На секретном секторе главного аэродрома в ваше распоряжение будет предоставлено два самолета Блерио 147; это совершенно новые аппараты, полученные из Франции специально для данной экспедиции. Аппараты вполне надежные. Да вы сами их увидите завтра же. Один из самолетов предоставляется вам для тренировки. Второй нужно сохранить совершенно свежим до самой экспедиции. На нем вы полетите. Пока я позволю себе не открывать вам конечной цели полета, а ограничиться ознакомлением вас с маршрутом. Вот прошу вас, капитан, к карте. В назначенный мною день вы должны будете вылететь из Варшавы в район Лиды. Там для вас будет подготовлена отличная площадка и все необходимое для дальнейшего полета. С главного аэродрома вы вылетите перед рассветом с тем, чтобы открытым прибытием в Лиду не возбуждать вредного любопытства пограничных жителей. Главные пункты дальнейшего вашего полета — вот по этой же железнодорожной линии. Вот здесь вы видите: Вилейка, Полоцк, Невель, Великие Луки. Здесь курс резко на зюйд-ост и снова вдоль железной дороги на Ржев, Волоколамск и Москву. Обратно вы летите через Смоленск и Ковно, и оттуда до аэродрома 4-го полка нашей первой дивизии. Вот здесь вот, видите? — Я вижу, вы немного удивлены, капитан. Но это так нужно. Следует уйти не тем путем, каким пришли и, кроме того, пустить зверя по ложному следу, на Литву. Весь полет, разумеется, без посадки. Я вижу, дорогой Зброжек, вы как будто сомневаетесь в моих умственных способностях. Нет, нет, я вполне нормален. Вот погодите, завтра мы с вами вместе поедем на аэродром и взглянем на этих красавцев Блерио. Тогда вы сами убедитесь в том, что все обстоит совершенно благополучно. Дальность полета 3.000 километров. Шесть моторов совершенно обеспечивают надежность полета, и при таком радиусе у вас остается свободная нагрузка в 3000 килограмм. Правда не плохо. Вы видите, эти канальи французы понимают дело!

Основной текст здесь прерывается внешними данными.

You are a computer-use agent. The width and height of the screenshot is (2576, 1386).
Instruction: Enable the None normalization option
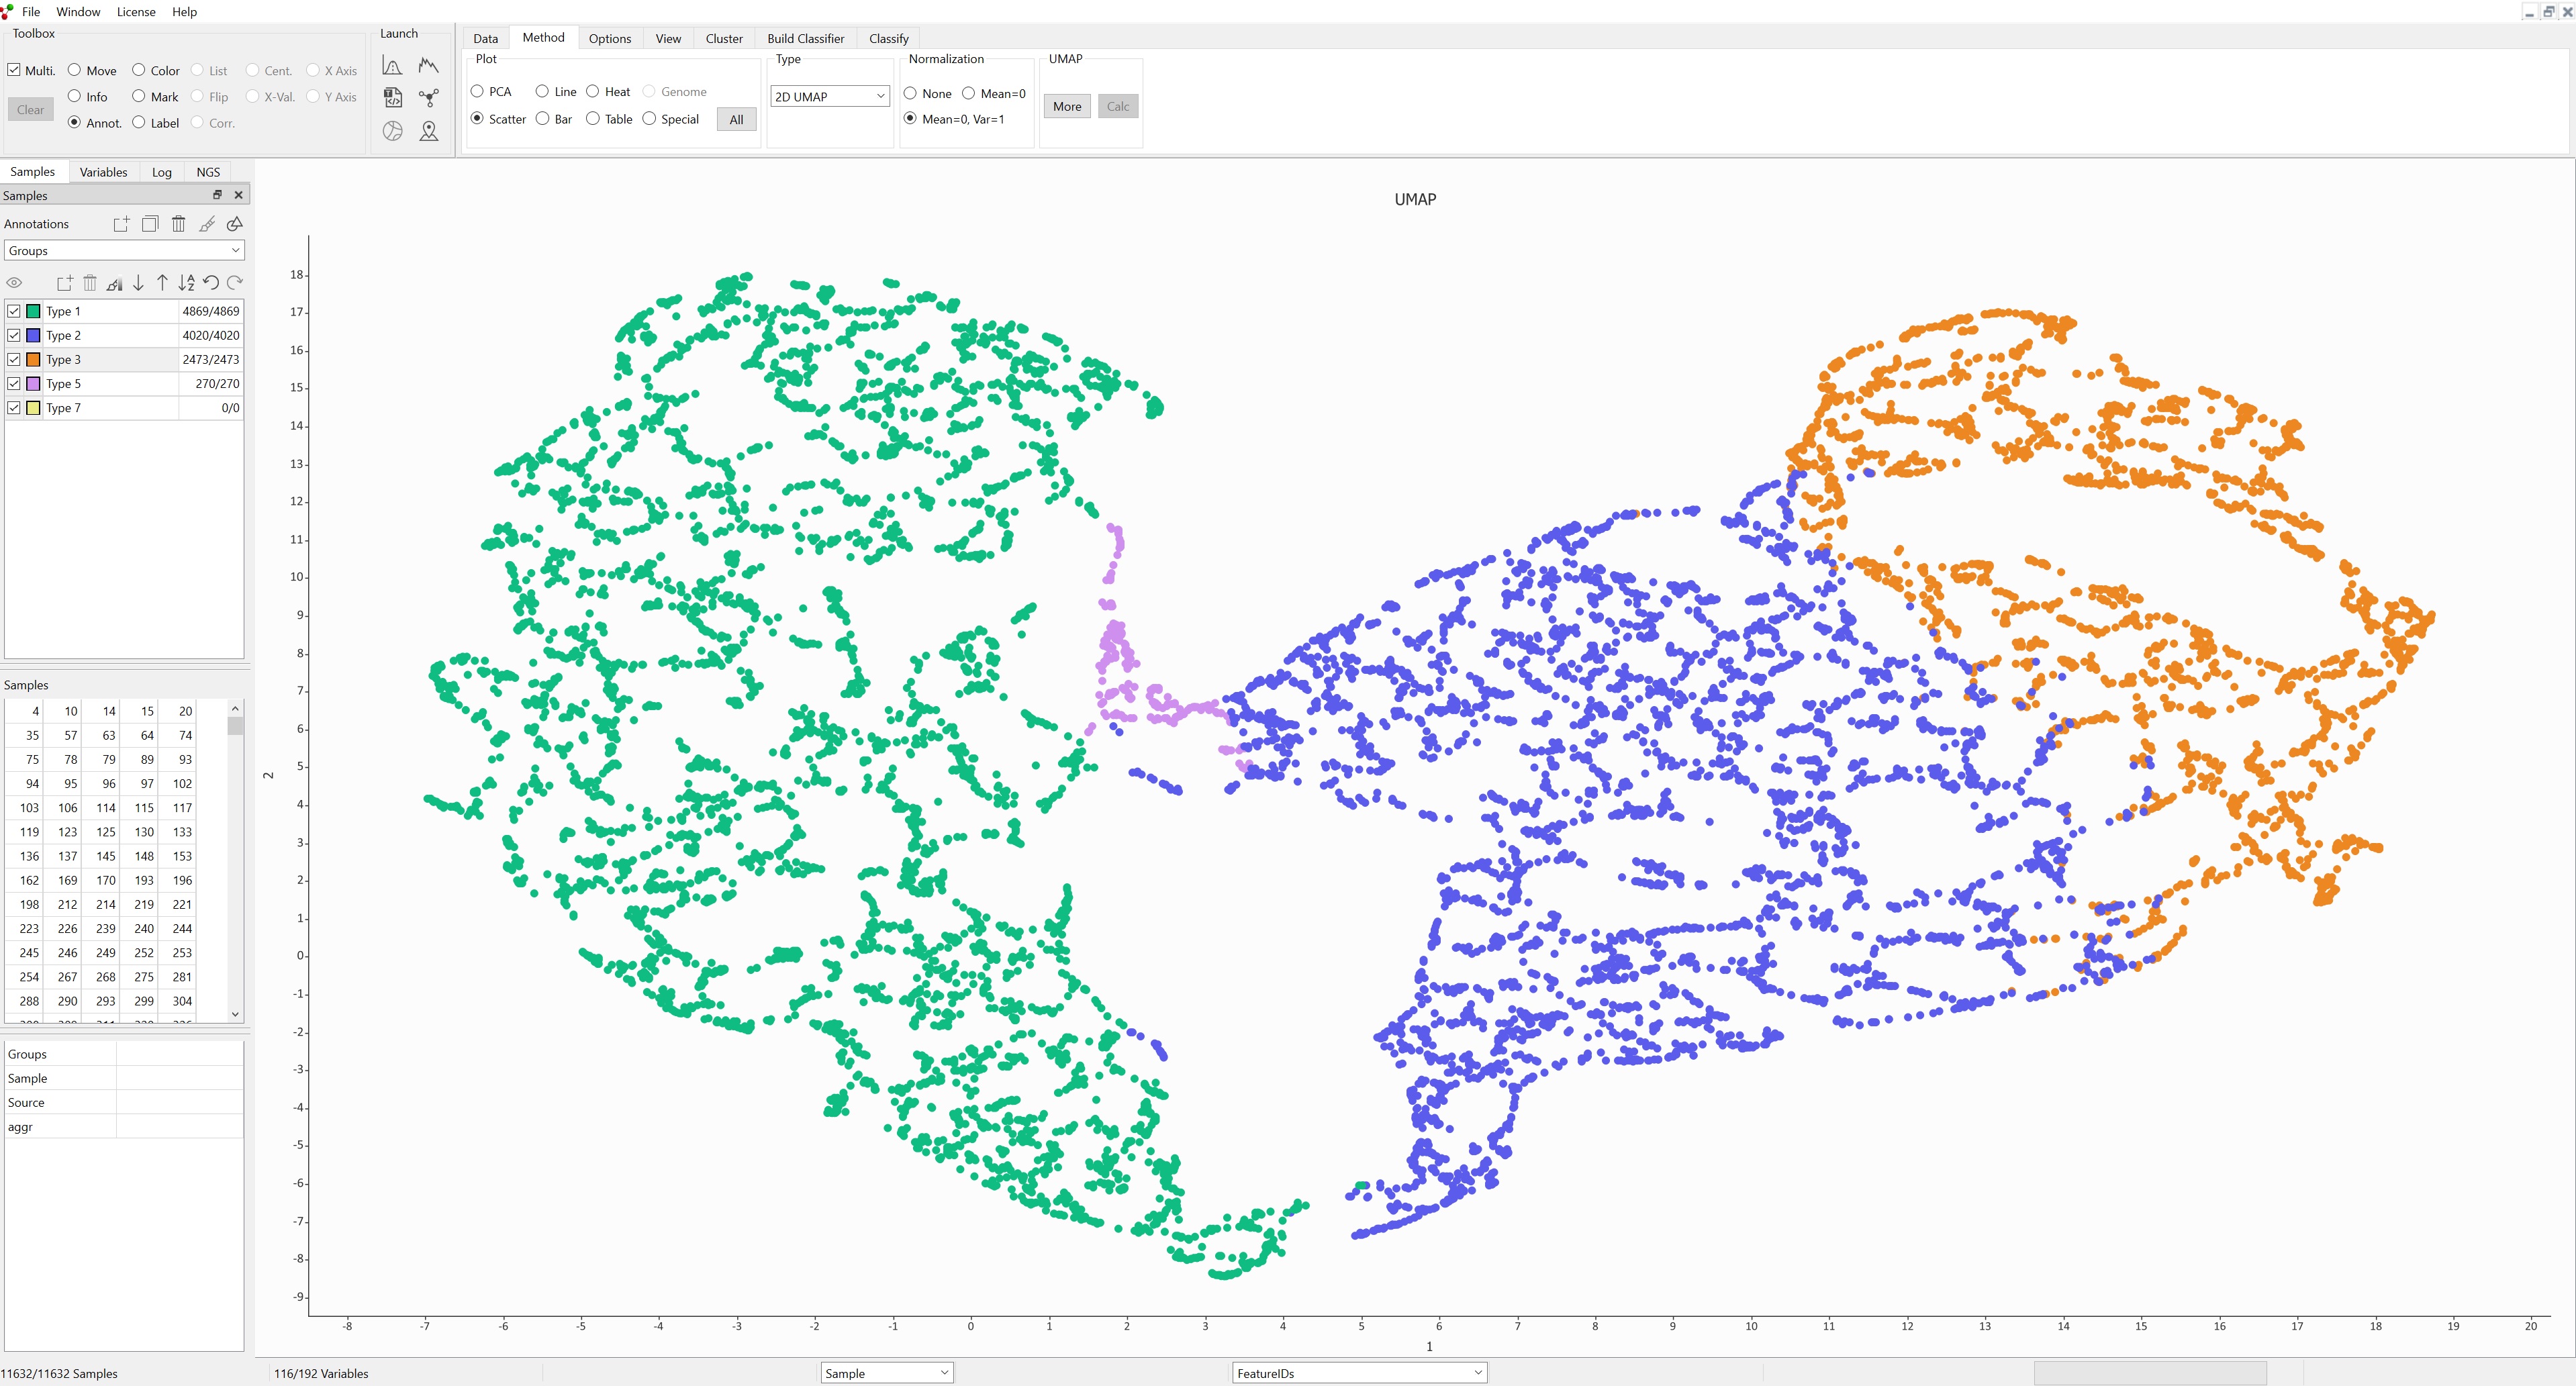910,93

Самое интересное, капитан, что ваш полет делается совершенно безопасным от противника. Понимаете вы: бе-зо-па-сным. На моторах установлены изумительные глушители: — по словам нашего механика, принимавшего аппараты во Франции, шум моторов поглощен совершенно. Итак, вы видите, вас не могут услышать, подходящая же ночь прикроет вас еще и шапкой-невидимкой.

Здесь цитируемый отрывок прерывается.